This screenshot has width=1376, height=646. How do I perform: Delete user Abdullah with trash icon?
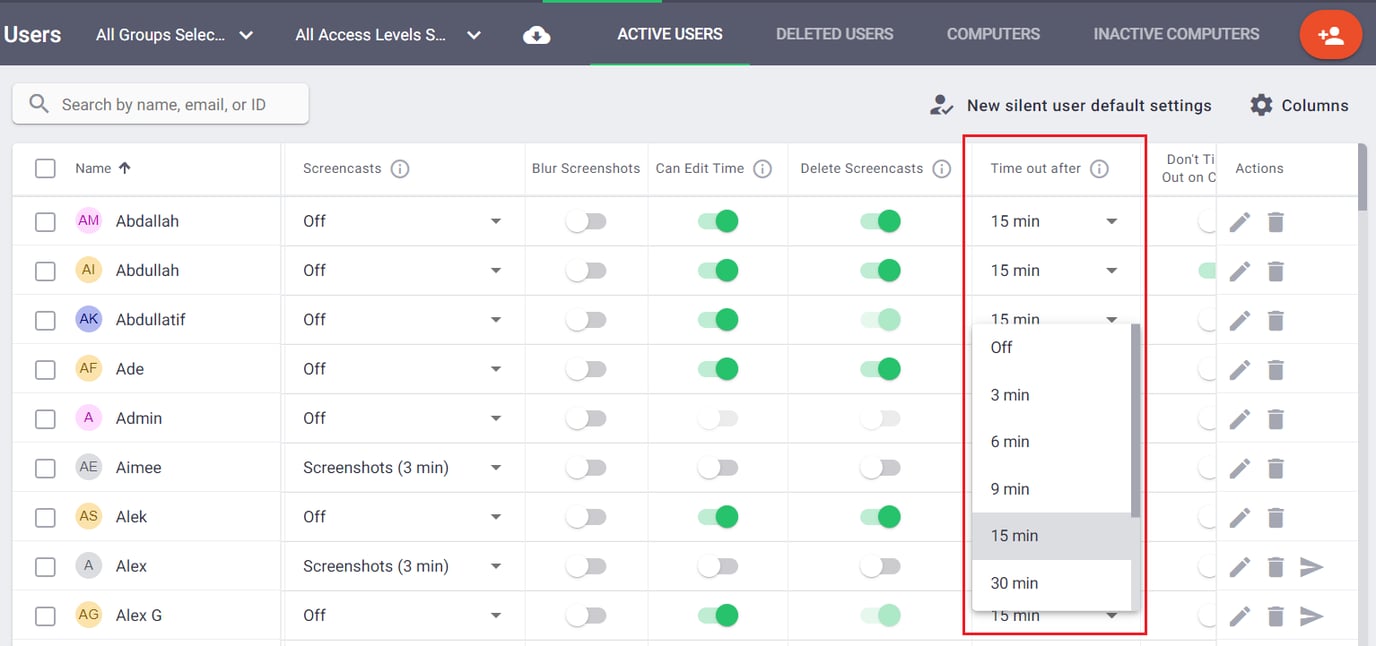(x=1275, y=271)
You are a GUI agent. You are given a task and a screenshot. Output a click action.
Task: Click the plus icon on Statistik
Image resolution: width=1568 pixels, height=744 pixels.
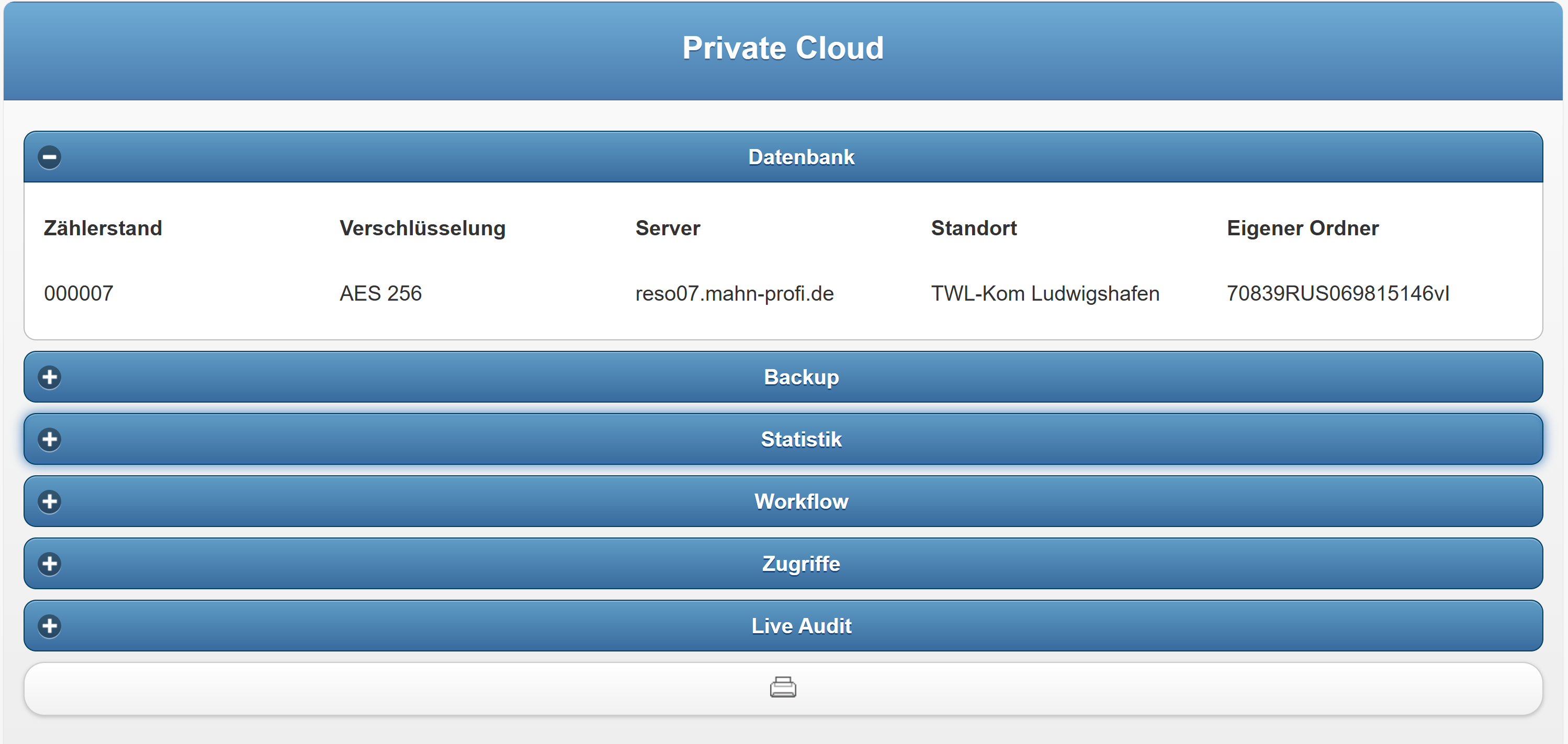49,439
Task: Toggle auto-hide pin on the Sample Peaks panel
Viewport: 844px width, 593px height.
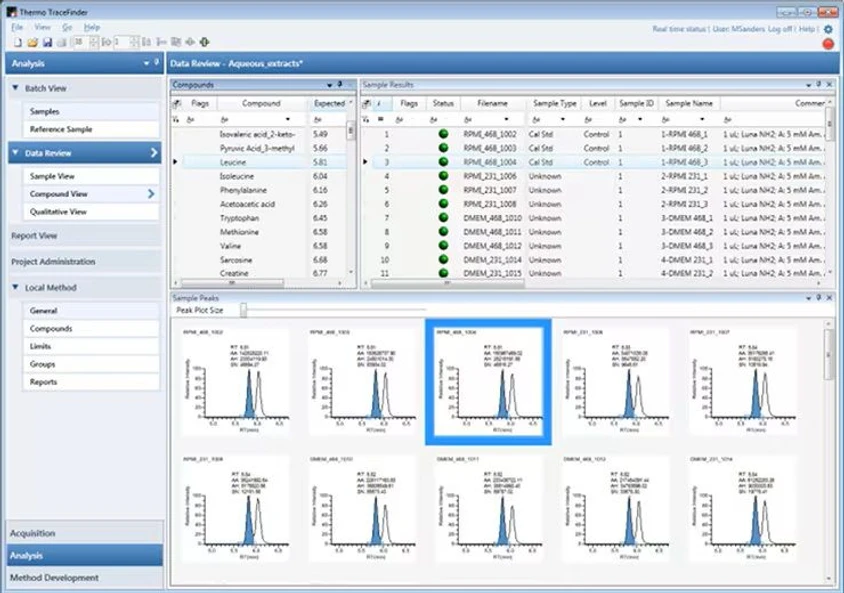Action: [818, 297]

## [WORK REQUIRED]
Reproduce the text of every record above verbatim, leaving out the pictures.

## [SOLUTION FOR THIS EXERCISE]
This screenshot has width=1376, height=646. How do I perform: Delete user Abdullah with trash icon?
(x=1275, y=271)
You are a GUI agent. You are given a task and a screenshot. Output a click action.
Task: Click the plus icon on Statistik
Image resolution: width=1568 pixels, height=744 pixels.
49,439
Task: Toggle auto-hide pin on the Sample Peaks panel
Viewport: 844px width, 593px height.
Action: [818, 297]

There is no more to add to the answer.